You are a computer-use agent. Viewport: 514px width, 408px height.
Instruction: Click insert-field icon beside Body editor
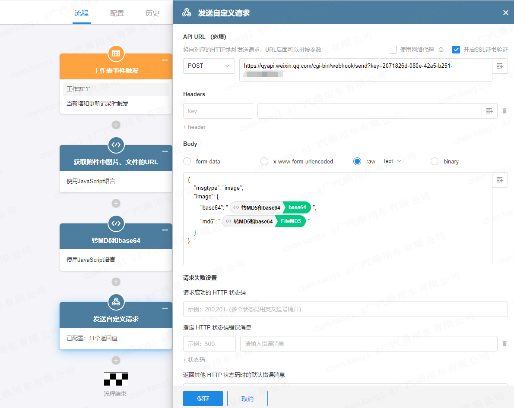tap(500, 180)
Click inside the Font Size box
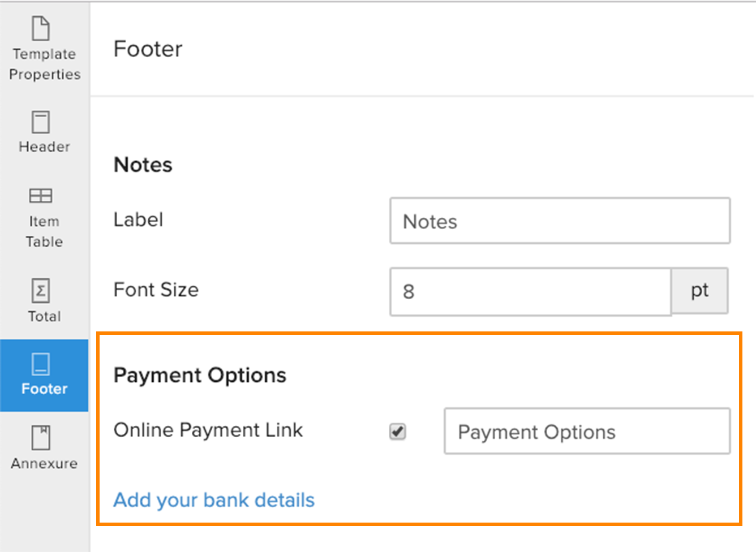 click(x=529, y=292)
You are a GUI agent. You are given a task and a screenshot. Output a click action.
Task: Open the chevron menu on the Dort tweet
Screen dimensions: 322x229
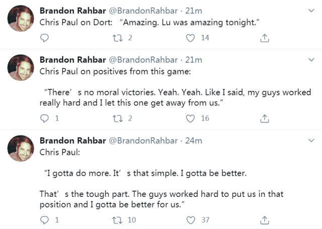311,11
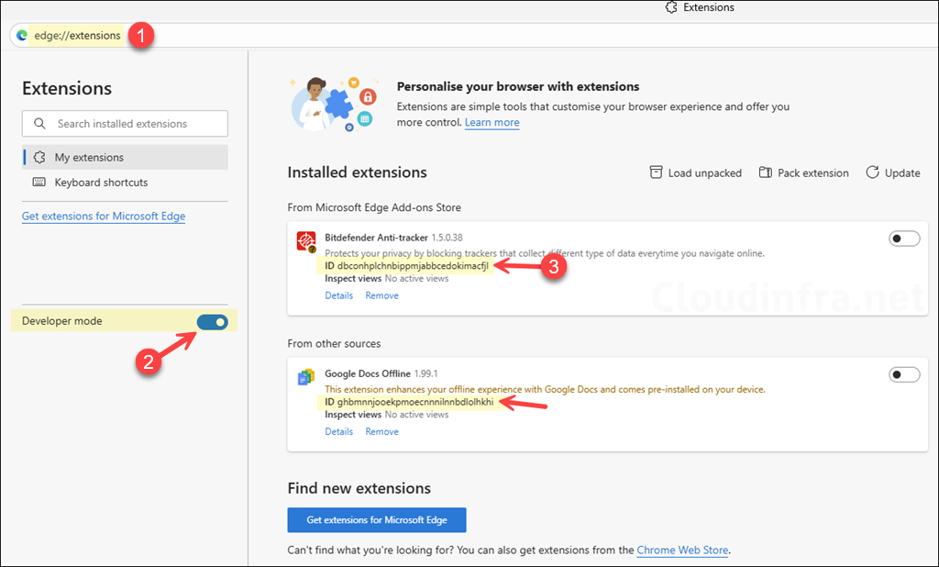
Task: Disable Developer mode
Action: (x=212, y=322)
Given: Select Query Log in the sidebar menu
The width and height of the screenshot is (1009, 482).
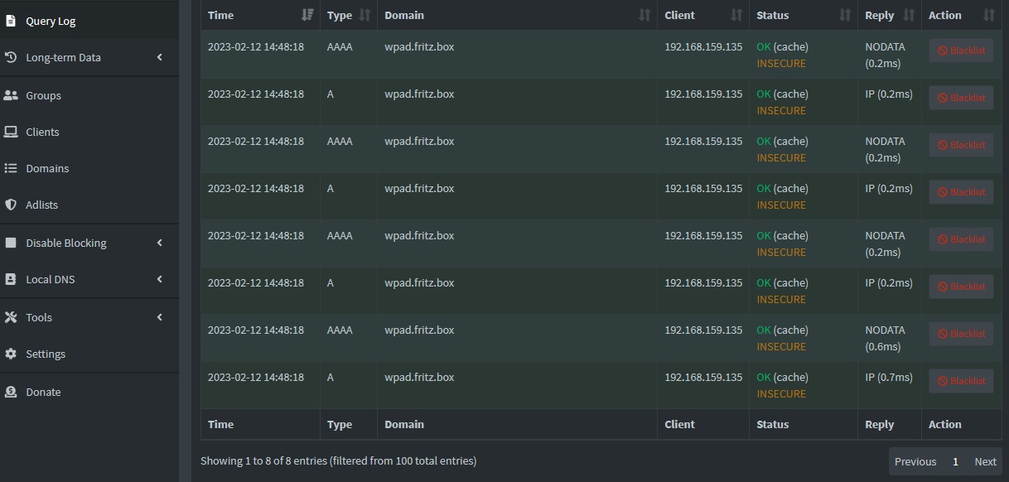Looking at the screenshot, I should 50,20.
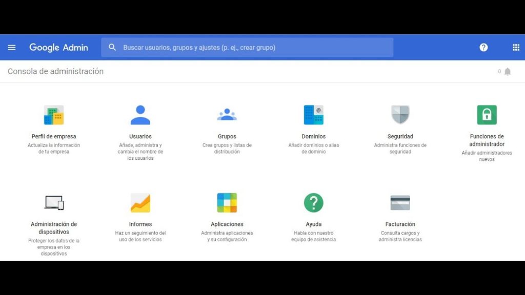The height and width of the screenshot is (295, 525).
Task: Open the Usuarios person icon
Action: click(140, 115)
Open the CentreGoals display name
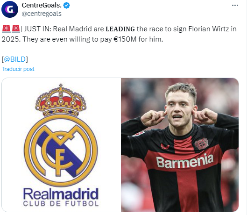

* * *

→ Exercise: Everything in the entries above should be written out again exactly, except the images.

→ Written answer:
You are a computer-use agent. Viewport: 514px width, 408px height.
Instruction: Click insert-field icon beside Body editor
tap(500, 180)
Click inside the Font Size box
 click(x=529, y=292)
You are a GUI agent. You are given a task and a screenshot. Output a click action.
Task: Open the chevron menu on the Dort tweet
Screen dimensions: 322x229
311,11
Task: Disable Developer mode
Action: (x=212, y=322)
Given: Select Query Log in the sidebar menu
The width and height of the screenshot is (1009, 482).
Looking at the screenshot, I should 50,20.
The height and width of the screenshot is (295, 525).
Task: Open the Usuarios person icon
Action: click(140, 115)
Open the CentreGoals display name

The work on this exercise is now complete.